Daniel worked as an extra on the movie A Haunted House 2, which starred Wayans. Daniel filed suit against Wayans and others asserting a number of claims, based in part on allegations that he was the victim of racial harassment, including false light and intentional infliction of emotional distress (“IIED”). Daniel alleged, among other things, that he was subjected to “offensive and derogatory language regarding his race/national origin” and was negatively referred to as “Cleveland Brown,” a cartoon character in the comedy series Family Guy. Daniel claims that Wayans took Daniel’s photograph without his consent and posted it on the internet alongside a photograph of Cleveland Brown, with the caption: “Tell me this [*****] don’t look like . . . THIS [*****]!!! Ol Cleveland Brown ass looking @ahhmovie 2 @whatthefunny I’m hurting!”
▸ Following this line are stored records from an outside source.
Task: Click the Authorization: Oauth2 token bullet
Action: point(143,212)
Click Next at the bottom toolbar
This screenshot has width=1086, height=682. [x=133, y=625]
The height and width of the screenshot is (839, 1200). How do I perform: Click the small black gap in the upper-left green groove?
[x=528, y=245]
Wayans filed an anti-SLAPP motion challenging all of the causes in which he was named as a defendant. The trial court granted the motion, and the California Court of Appeal affirmed.
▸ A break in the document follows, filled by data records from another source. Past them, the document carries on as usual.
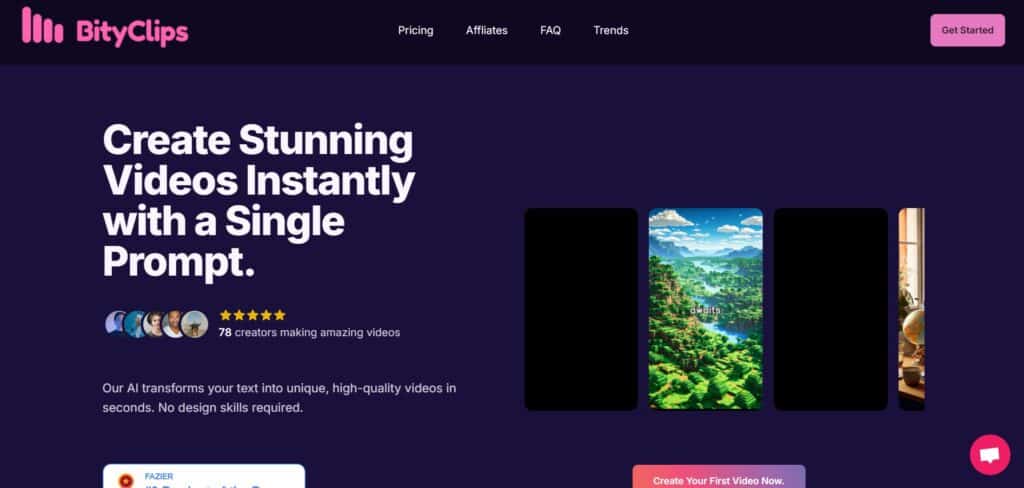Click the Fazier badge icon
Screen dimensions: 1024x488
(126, 481)
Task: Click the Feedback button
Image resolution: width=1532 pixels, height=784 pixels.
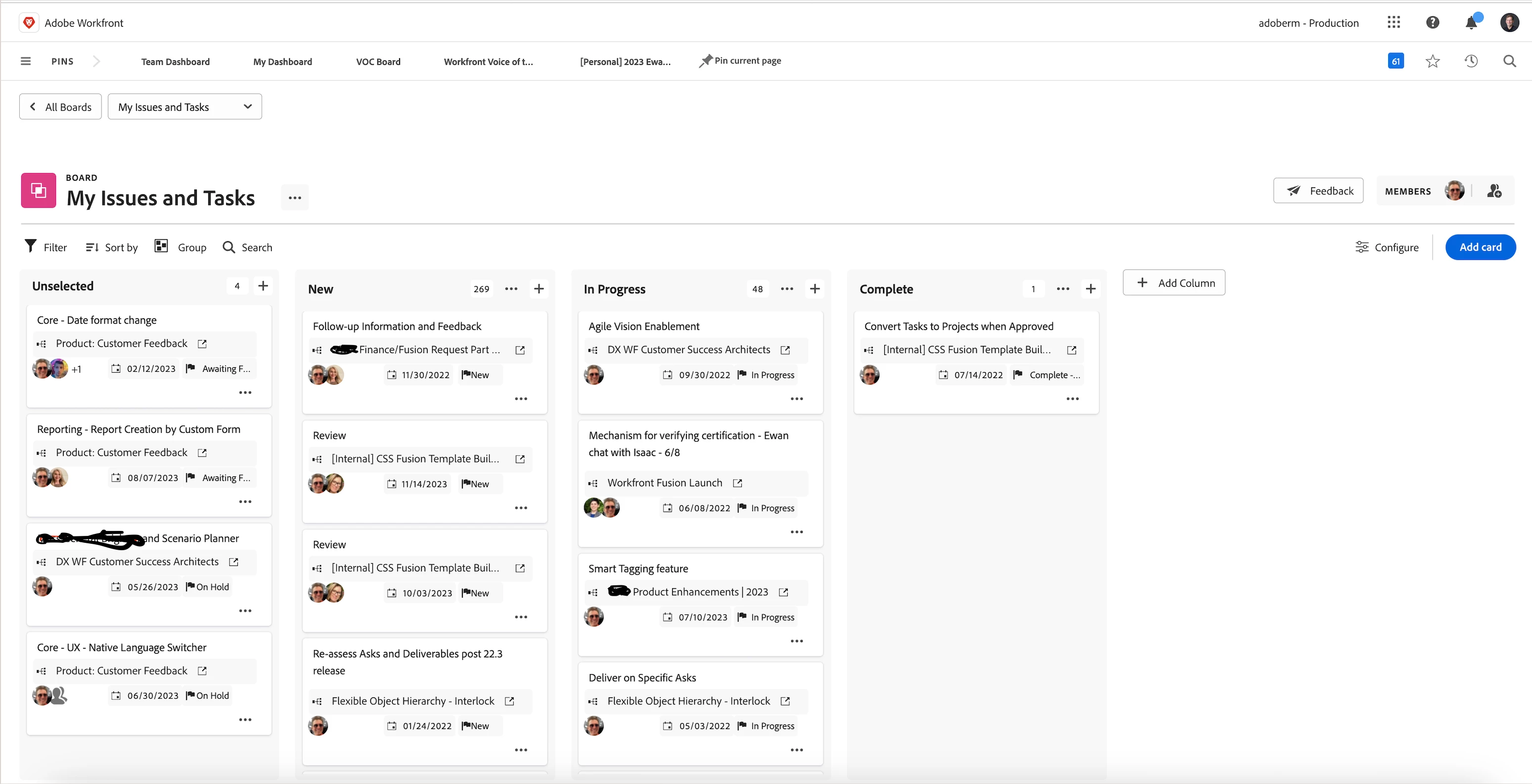Action: coord(1318,191)
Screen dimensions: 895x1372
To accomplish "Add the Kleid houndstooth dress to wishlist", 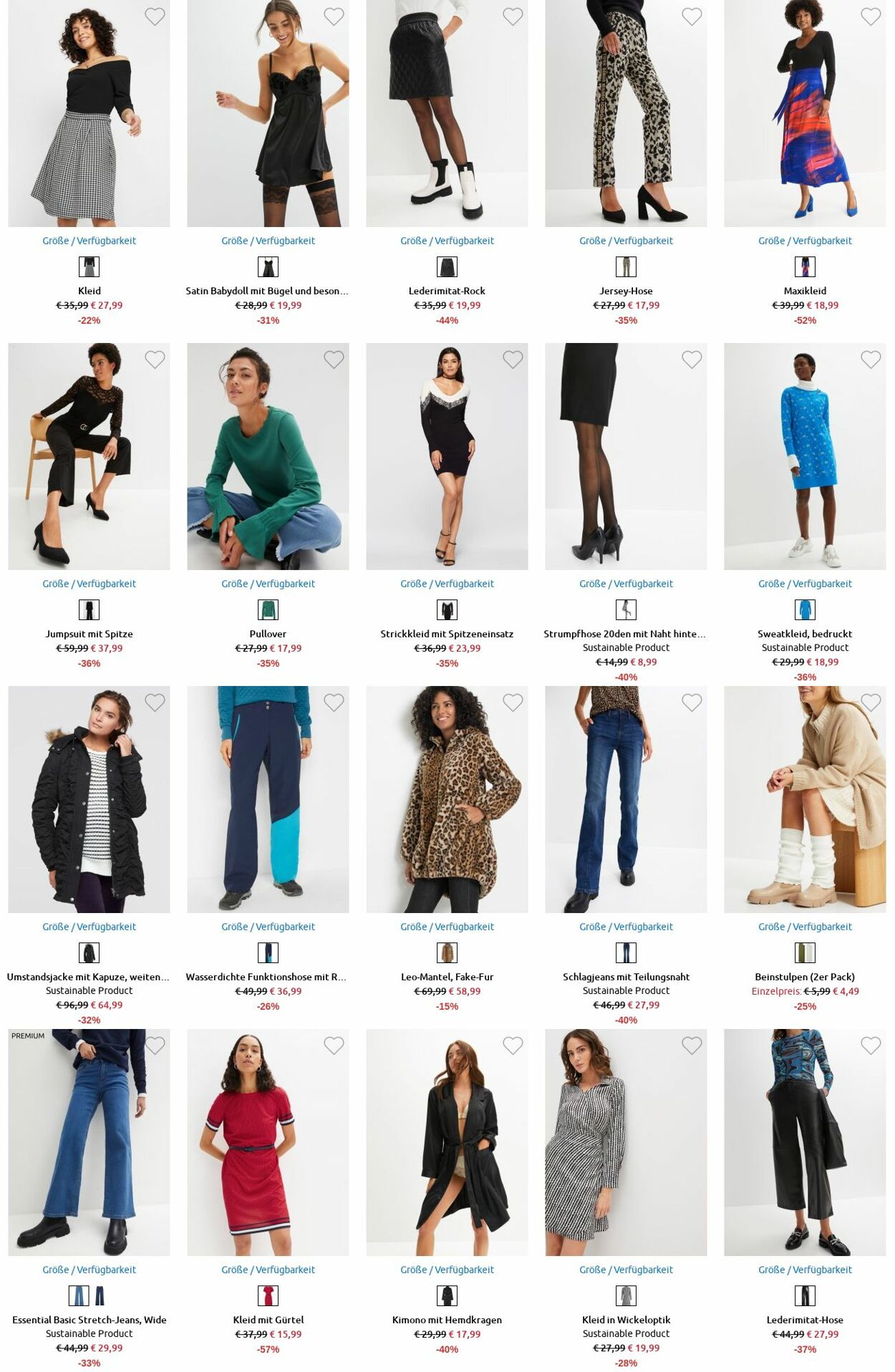I will (x=155, y=16).
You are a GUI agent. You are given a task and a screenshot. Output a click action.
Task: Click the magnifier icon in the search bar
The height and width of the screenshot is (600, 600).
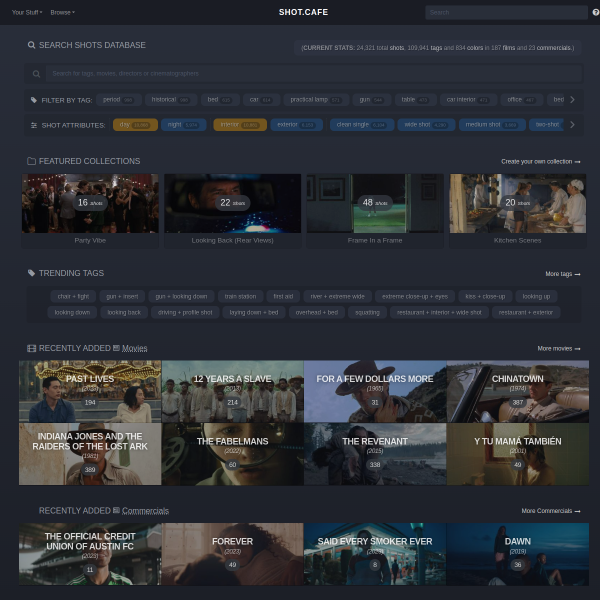click(x=36, y=74)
A claim for false light is a species of defamation and is subject to the same requirements as defamation. The appellate court thus emphasized certain well-settled principles underlying defamation law. Specifically, the Court observed that it must examine the totality of the circumstances in which the statement was made (including its context), and that “[o]pinions are constitutionally protected and cannot form the basis for a defamation-type claim.” Further, “[p]hotographs are not actionable if they are fair and accurate depictions of the person and scene in question, even if they place the person in a less than flattering light, so long as the photographs . . . [are not] highly offensive to persons or ordinary sensibilities.”

Based on these principles, the Court concluded that Daniel had failed to demonstrate that he would prevail on his false light claim. The internet posting referred only to a physical resemblance between Daniel and Cleveland Brown, and was an expression of Wayans’ non-actionable opinion that Daniel looked like the cartoon character. There was no implication that the two shared personality characteristics.

Additionally, in finding that the trial court properly struck Daniel’s IIED claim, the Court concluded that the “boorish and/or juvenile” comments about Daniel’s appearance and the internet post were not so extreme as to exceed all bounds of decency. Rather, such conduct fell within the category of insults, indignities, annoyances, and petty oppressions that are not actionable under a claim for IIED as a matter of law.